Je m'avançais d'un pas mais il n'y avait personne. Juste lui, et moi.

- Mais il n'y a personne Jack.

- Arrêtez un peu, je suis pas d'humeur.

Un doute s'empara de moi, je ne rêvais pas, il n'y avait personne.

- Je suis sérieuse.

- Tu mens !

Je me plaçai devant lui à l'endroit qu'il fixait et son regard s'assombrit.

Il regardait maintenant à sa droite et commença à parler, mais, pas à moi.

- Je ne suis pas fou arrêtes ! Dis moi, expliques moi, qui es tu ?!

-Non.. Tu n'en sais rien ! Tu ne l'as connais même pas ! Continue t'il de crier en direction de sa droite.

- Je ne suis pas comme lui..

Il fut soudain abattu et je ne comprenais rien à la situation.

Je m'approchai lentement de lui jusqu'à me baisser pour être à sa hauteur.

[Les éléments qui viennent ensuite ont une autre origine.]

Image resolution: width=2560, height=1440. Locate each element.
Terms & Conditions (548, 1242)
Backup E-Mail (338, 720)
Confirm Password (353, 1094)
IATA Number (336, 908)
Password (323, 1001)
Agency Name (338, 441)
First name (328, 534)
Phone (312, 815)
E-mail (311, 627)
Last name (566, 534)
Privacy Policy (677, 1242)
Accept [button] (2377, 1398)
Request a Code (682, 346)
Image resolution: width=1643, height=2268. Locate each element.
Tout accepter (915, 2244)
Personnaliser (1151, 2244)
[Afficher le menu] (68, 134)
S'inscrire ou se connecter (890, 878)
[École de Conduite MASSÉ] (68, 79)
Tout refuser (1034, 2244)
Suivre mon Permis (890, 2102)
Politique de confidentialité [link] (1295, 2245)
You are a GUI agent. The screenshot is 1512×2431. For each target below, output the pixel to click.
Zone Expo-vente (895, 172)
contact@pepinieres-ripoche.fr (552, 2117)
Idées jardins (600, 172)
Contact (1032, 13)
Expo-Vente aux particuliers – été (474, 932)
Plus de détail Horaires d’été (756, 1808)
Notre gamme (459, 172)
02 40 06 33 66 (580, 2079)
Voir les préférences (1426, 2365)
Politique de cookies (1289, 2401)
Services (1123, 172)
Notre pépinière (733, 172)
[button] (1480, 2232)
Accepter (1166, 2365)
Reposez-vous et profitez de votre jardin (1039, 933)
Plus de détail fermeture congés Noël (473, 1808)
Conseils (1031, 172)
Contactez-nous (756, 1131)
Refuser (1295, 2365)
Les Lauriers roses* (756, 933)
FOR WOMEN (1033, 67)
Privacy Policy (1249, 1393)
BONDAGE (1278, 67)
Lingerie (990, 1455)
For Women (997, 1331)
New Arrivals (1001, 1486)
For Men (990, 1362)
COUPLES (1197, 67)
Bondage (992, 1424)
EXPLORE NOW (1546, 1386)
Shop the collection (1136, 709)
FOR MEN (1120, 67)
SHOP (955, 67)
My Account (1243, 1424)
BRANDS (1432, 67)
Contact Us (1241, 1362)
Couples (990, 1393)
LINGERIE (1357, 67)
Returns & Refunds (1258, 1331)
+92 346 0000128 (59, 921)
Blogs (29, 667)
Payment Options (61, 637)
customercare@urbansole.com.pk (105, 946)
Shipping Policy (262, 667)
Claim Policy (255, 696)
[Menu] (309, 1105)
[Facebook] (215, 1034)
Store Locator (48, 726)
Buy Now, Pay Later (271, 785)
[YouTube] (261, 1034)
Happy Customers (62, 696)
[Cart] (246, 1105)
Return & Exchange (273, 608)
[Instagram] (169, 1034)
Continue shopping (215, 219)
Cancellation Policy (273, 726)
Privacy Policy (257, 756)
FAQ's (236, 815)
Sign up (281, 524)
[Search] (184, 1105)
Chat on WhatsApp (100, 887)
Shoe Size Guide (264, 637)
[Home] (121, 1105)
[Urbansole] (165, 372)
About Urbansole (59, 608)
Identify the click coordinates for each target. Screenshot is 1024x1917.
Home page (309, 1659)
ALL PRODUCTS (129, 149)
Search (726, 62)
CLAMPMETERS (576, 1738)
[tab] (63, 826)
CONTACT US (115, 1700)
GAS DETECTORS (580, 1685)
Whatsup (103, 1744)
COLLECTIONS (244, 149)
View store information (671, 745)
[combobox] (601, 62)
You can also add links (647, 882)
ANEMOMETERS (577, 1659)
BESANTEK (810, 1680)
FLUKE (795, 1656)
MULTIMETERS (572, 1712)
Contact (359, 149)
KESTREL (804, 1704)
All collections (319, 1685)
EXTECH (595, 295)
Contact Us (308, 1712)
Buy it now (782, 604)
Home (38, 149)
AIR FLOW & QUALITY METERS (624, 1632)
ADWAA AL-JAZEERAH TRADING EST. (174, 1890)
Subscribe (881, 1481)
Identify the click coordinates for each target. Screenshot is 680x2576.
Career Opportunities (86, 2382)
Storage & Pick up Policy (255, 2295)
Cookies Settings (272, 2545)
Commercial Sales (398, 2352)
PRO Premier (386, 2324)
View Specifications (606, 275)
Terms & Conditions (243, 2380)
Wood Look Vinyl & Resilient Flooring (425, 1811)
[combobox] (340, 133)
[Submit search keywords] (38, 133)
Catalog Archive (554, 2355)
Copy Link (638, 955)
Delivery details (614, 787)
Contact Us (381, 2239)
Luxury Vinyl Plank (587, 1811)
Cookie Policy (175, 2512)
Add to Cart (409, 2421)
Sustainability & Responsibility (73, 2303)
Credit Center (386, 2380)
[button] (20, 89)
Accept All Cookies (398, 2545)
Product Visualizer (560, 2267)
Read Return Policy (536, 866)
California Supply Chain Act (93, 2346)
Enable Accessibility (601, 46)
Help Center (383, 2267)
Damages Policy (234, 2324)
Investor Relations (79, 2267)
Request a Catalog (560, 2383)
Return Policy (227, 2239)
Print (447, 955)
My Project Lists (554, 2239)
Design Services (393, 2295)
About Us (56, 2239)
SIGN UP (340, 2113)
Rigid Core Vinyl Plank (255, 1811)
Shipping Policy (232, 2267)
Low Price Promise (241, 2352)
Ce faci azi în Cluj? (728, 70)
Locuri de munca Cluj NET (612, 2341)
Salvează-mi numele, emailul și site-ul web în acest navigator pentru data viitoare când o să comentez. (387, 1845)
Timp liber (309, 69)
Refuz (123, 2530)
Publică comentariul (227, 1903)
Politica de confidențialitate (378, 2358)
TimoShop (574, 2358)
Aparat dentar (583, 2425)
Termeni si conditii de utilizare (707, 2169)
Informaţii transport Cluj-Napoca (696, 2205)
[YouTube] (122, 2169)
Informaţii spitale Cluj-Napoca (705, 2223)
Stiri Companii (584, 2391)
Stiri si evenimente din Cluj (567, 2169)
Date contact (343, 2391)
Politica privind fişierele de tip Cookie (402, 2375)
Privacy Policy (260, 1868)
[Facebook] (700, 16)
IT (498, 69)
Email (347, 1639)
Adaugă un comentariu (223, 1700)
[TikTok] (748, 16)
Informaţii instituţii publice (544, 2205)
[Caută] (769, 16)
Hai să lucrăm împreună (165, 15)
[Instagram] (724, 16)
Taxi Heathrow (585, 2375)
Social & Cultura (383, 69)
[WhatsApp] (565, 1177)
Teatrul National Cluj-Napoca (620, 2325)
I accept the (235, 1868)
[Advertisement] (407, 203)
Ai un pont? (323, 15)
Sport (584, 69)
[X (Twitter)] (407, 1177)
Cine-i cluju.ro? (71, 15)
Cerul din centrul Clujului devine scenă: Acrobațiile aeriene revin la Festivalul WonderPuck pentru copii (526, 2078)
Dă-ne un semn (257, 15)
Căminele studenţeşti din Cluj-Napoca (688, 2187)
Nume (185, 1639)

- Jack il n'y a personne. Il n'y a pas une voix de plus que la nôtre, pas une présence de plus que la mienne et la tienne, dis-je calmement même si bizarrement j'étais un peu effrayée.

Il tourna lentement la tête vers moi et je fus prise de sueurs froides.

- Il n'y a, personne, redit-il les yeux grands ouverts, sidéré, comme si ce que je venais de dire était pas normal, irréel.

- Ne vous inquiétez pas, ça va aller.

Ses sourcils se froncèrent. Je posai mes mains sur ses épaules et redis :

- Ce n'est rien, ça va aller.

Seulement peut-être n'aurais-je pas dû.

Il passa sa main rapidement sous ma robe pour attraper le poignard et bête comme je suis je ne bougeai pas, je restai là près de lui.

La douleur n'est plus un problème.

Le poignard enfoncé dans mon ventre je l'enlaçai avec mes dernières forces.

- Je suis.. là...

Ce sont les derniers mots que je pus dire.

Je sentis le poignard sortir de ma chair pour s'y enfoncer une deuxième fois au même endroit. Puis une troisième fois, et une quatrième fois.

Je crus un instant qu'il allait réussir à me transpercer entièrement mais il s'arrêta. Il me poussa et mon corps qui était contre le sien se retrouva au sol sur le dos.

Ma vue n'était plus nette et tout semblait tourner autour de moi. Je sentais le sang imprégner ma robe me laissant l'impression de baigner dans une mer teinté de rouge.

J'essayais tant bien que mal de rouvrir les yeux, mais je me sentis encore plus mal et ce fut comme si la pièce s'effondrait sur moi et que je n'étais plus qu'un corps caché sous les morceaux de plafond qui me recouvrent lourdement.